It’s worth mentioning that Tawa delayed
the latter book until after his retirement
as a professor of music at the University
of Massachusetts in Boston -because
of its candid analysis of 20th
Century composers (personal communication,
1994). Tawa points out that the Second
Symphony was one of the few Ives
works that the general public liked.
"Charles Ives
had long been John the Baptist to
modern innovators when Leonard Bernstein
and the New York Philharmonic played
his Second Symphony on 22 February,
1951….Ives quoted and contemplated
the meaning of nineteenth-century
American hymns, popular tunes, dances,
and Columbia the Gem of the Ocean.
Nowhere was the experimentation
of his later works in evidence.
…. Without affectation, the symphony’s
five movements reveal affection
for and a firm belief in the America
he knew. Bernstein said it conveyed
the real measure of Ives’s greatness
though it relied on normal procedures,
simplicity, and easy listenability.
At the work’s conclusion, a frenzied
and lengthy ovation broke out.

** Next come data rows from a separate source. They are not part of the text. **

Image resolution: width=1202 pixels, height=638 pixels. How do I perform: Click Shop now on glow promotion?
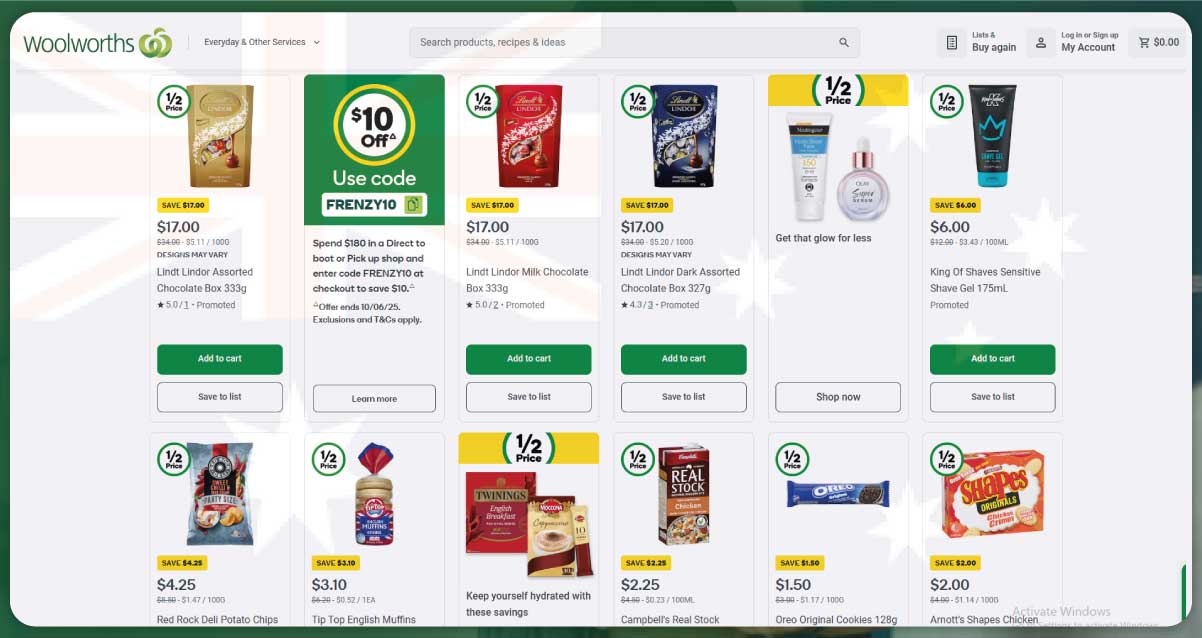[838, 397]
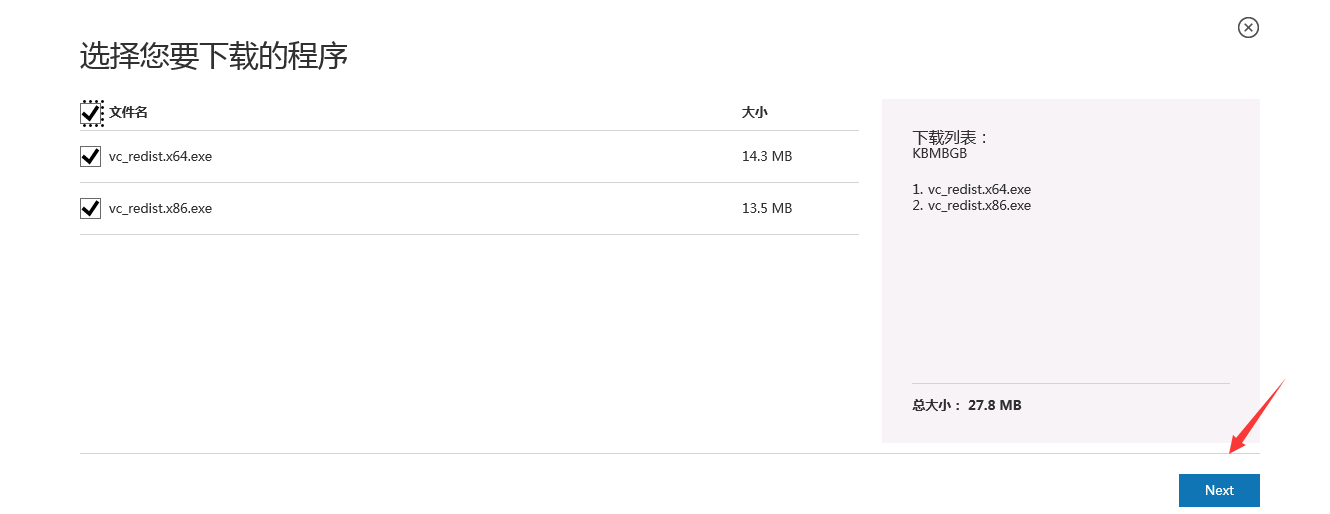Click the 27.8 MB total size value
1330x514 pixels.
click(x=995, y=405)
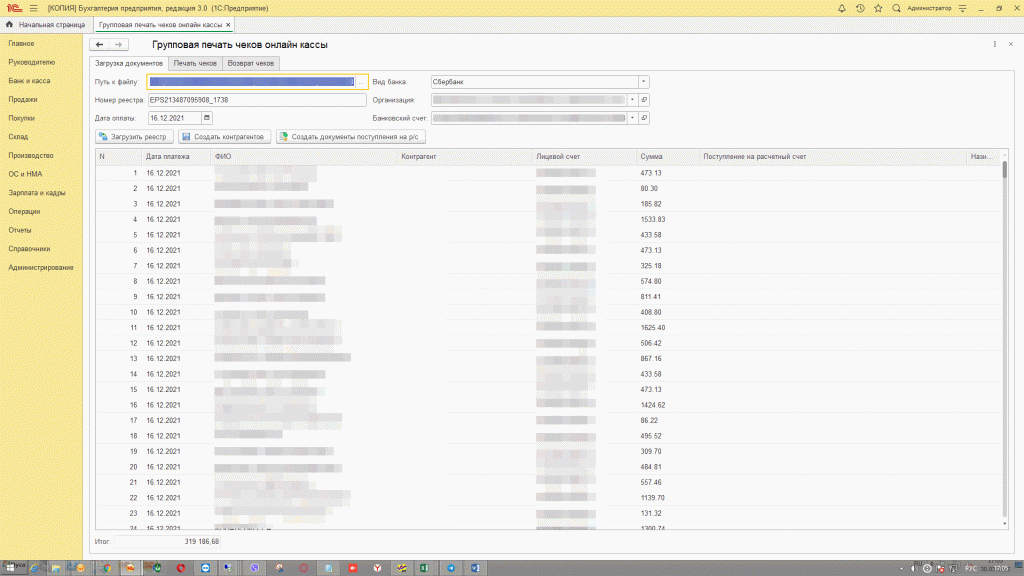
Task: Click the table's vertical scrollbar
Action: click(1004, 340)
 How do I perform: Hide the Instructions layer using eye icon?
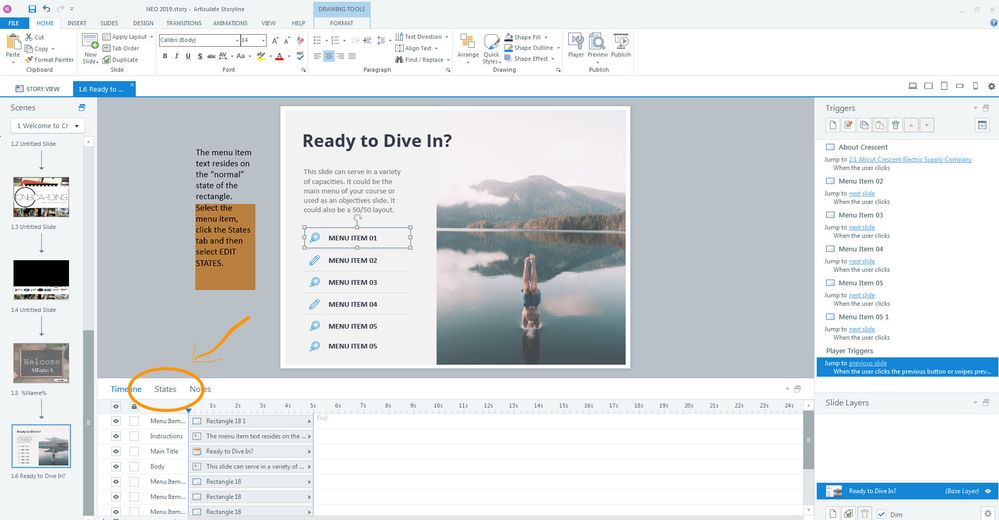tap(116, 436)
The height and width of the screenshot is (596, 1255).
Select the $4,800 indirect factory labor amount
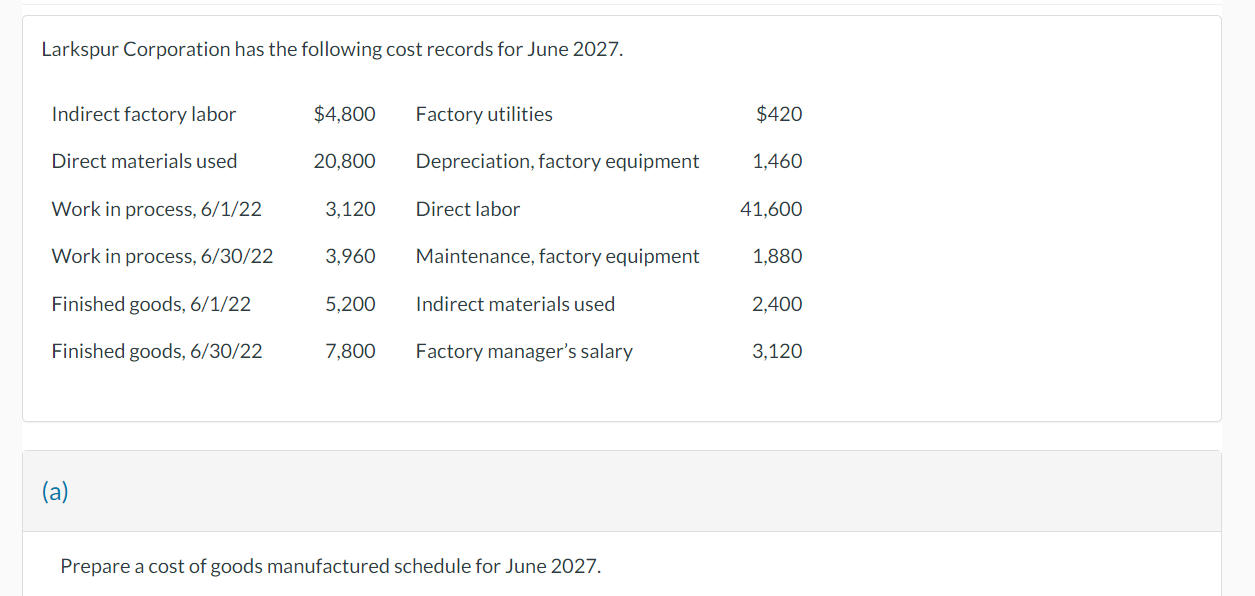coord(344,114)
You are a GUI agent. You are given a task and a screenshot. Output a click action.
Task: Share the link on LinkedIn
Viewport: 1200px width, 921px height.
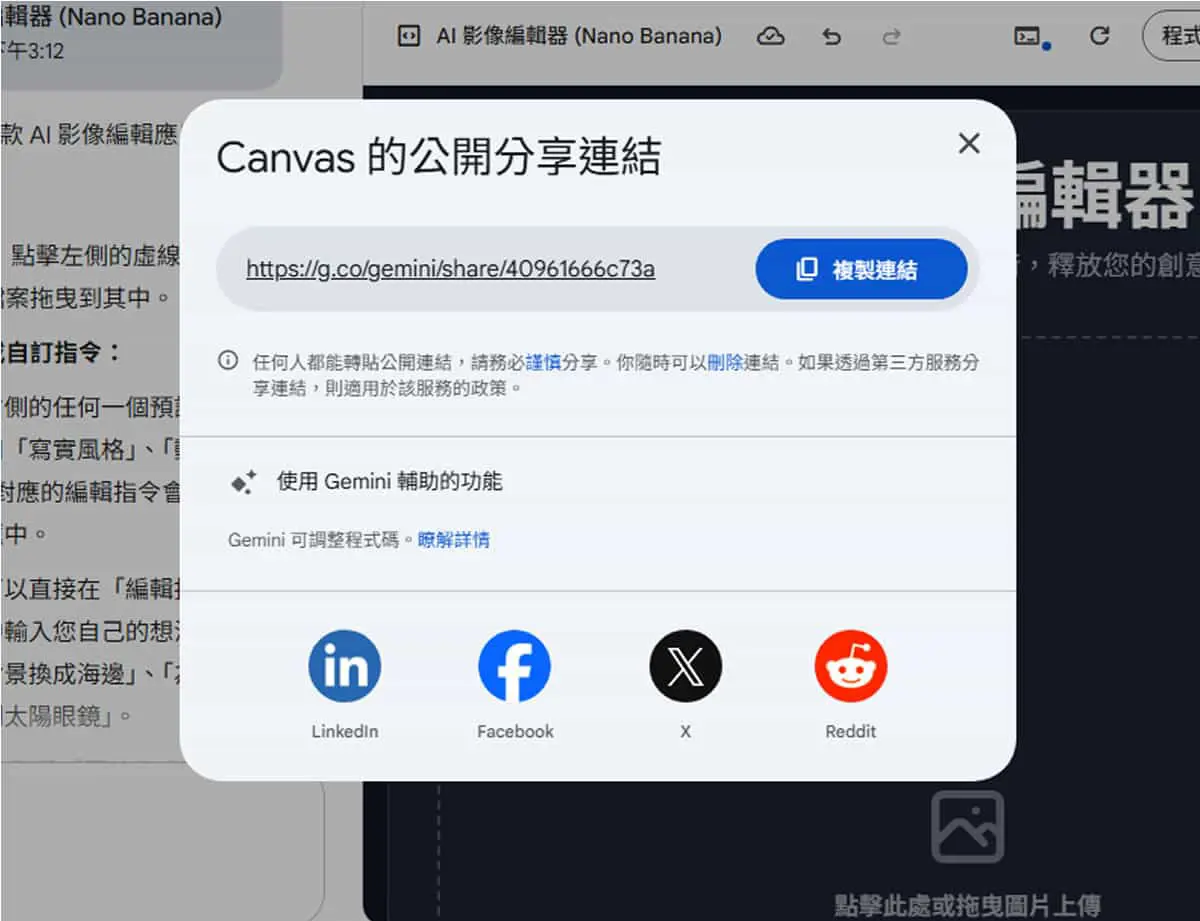tap(344, 666)
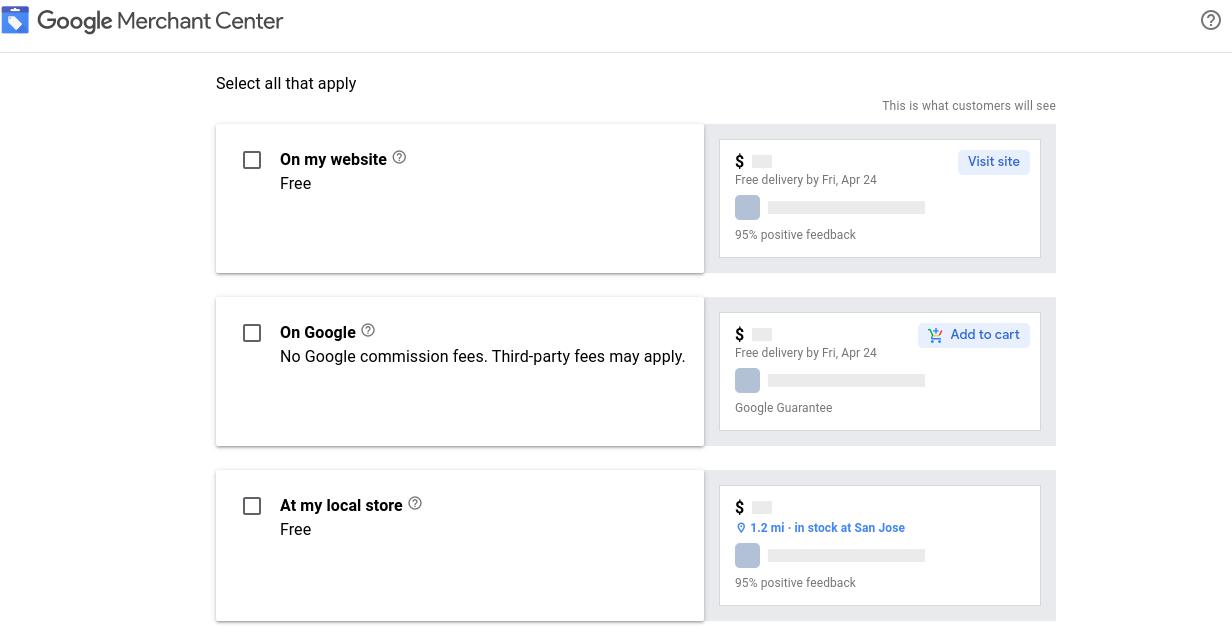Click the seller thumbnail in Google preview

(x=747, y=380)
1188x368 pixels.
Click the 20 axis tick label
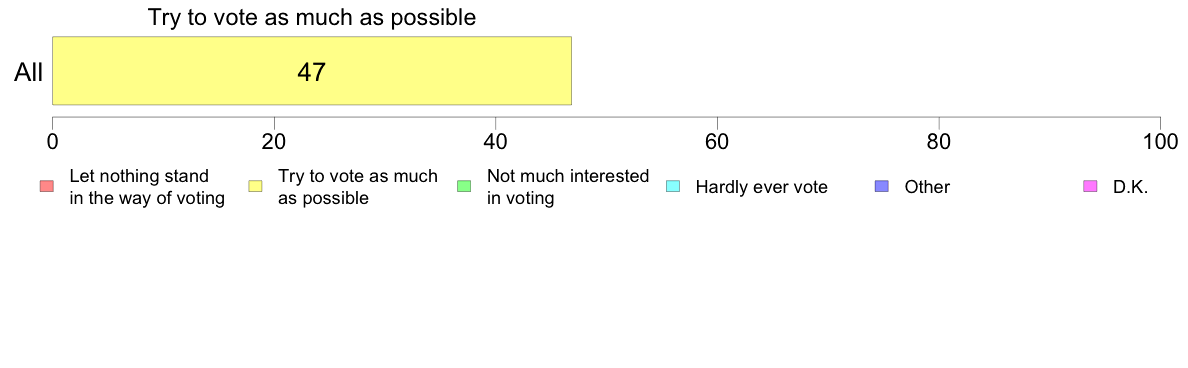pos(274,141)
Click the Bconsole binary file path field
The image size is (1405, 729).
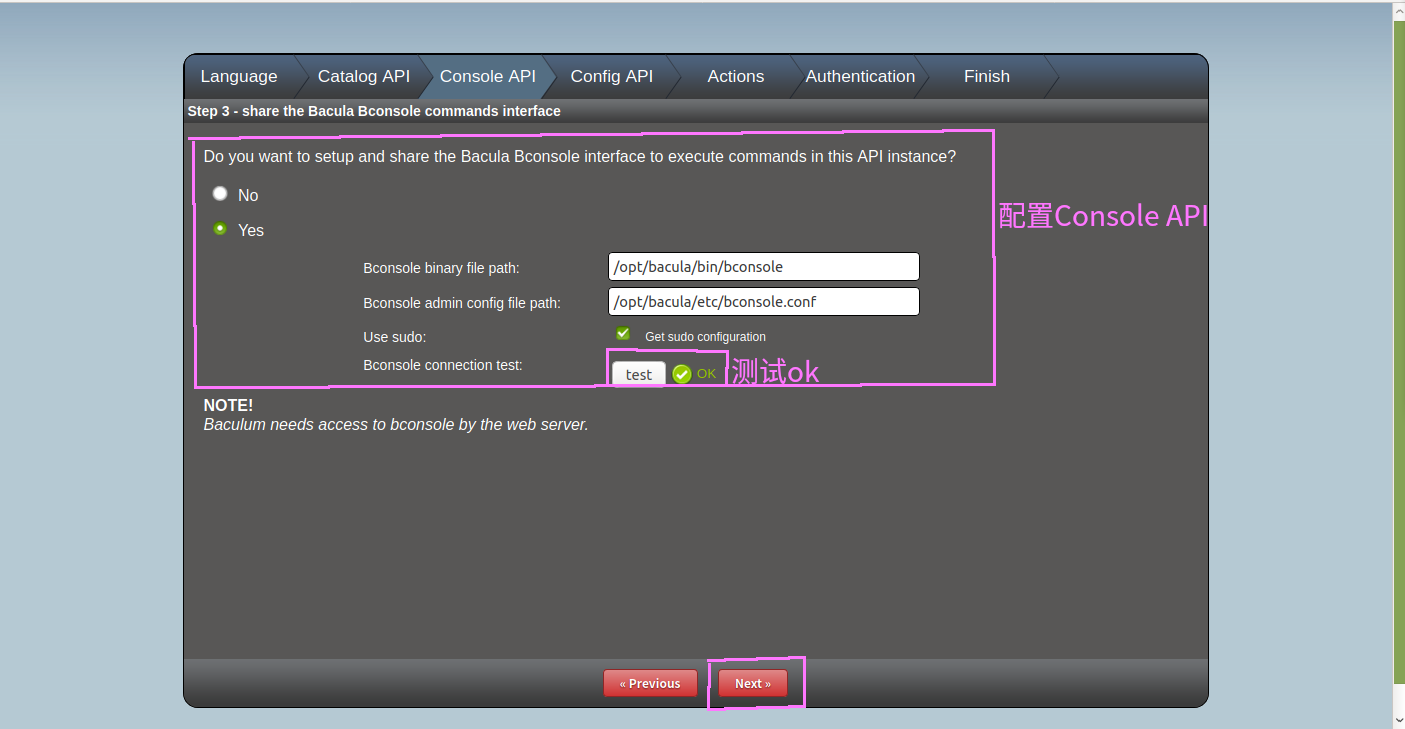point(763,267)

It
showed how greatly the audience
had enjoyed the music."
Tawa then goes on to
describe the almost universal disapproval
by critics of the Second Symphony,
e.g. referring to "primitive quaintness",
or suggesting that in this early work
Ives had kow-towed to his conservative
teacher at Yale, Horatio Parker. These
criticisms contrasted with their praise
for Ives’ more iconoclastic works.
To me some of the clearest
analytical notes on Ives’ compositions
are by Hitchcock and Gann (Music
in the United States, 4th
ed., 2000), partly quoted in the following
passage. The above authors point out
a philosophical underpinning for cacophony
in Ives’ compositions in the idea that
"musical texture [with] coexisting
disparate elements does not threaten
order any more than, say in a forest,
the coexistence of trees, rocks, mosses,
flowers, animals, and insects threaten
order". The authors are enthusiastic
admirers of Ives’ polytonal and polyrhythmic
compositions, e.g. those whose tonally
and rhythmically disconnected parts
"movingly bring us in touch with
his faith in the harmonious coexistence
of disparate elements". Hitchcock
and Gann did not praise Three Pieces
for Two Pianos (1923-24). In this
late work the two pianos are tuned a
quarter tone apart, producing excruciating
discomfort, even potential physiological
nerve damage if continued, to normal
human ears.
Continuing from Hitchcock
and Gann, while Ives approved of "wrong
notes and off-key playing by amateur
musicians as ‘substantial music’ ",
it should not be assumed that his compositions
did not contain carefully constructed,
technically complex structural detail.
In Hallowe’en, a "cacophonic
spoof" for string quartet, piano
and drum ad lib, the 18-measure work
"rushes by in a blur", with
each string instrument playing in a
different key, with an atonal piano
part. The "the rigorous contrapuntal
texture of the string parts" is
pointed out by Ives as canonic not only
in tones, but in phrases, accents, and
durations or spaces.
In summary, nowhere
more clearly than in Charles Ives’ compositions
is the fundamental split between the
reception of compositions by nonprofessional
musical audiences more clearly differentiated
from that by the majority of professional
musicologists, music critics and composers.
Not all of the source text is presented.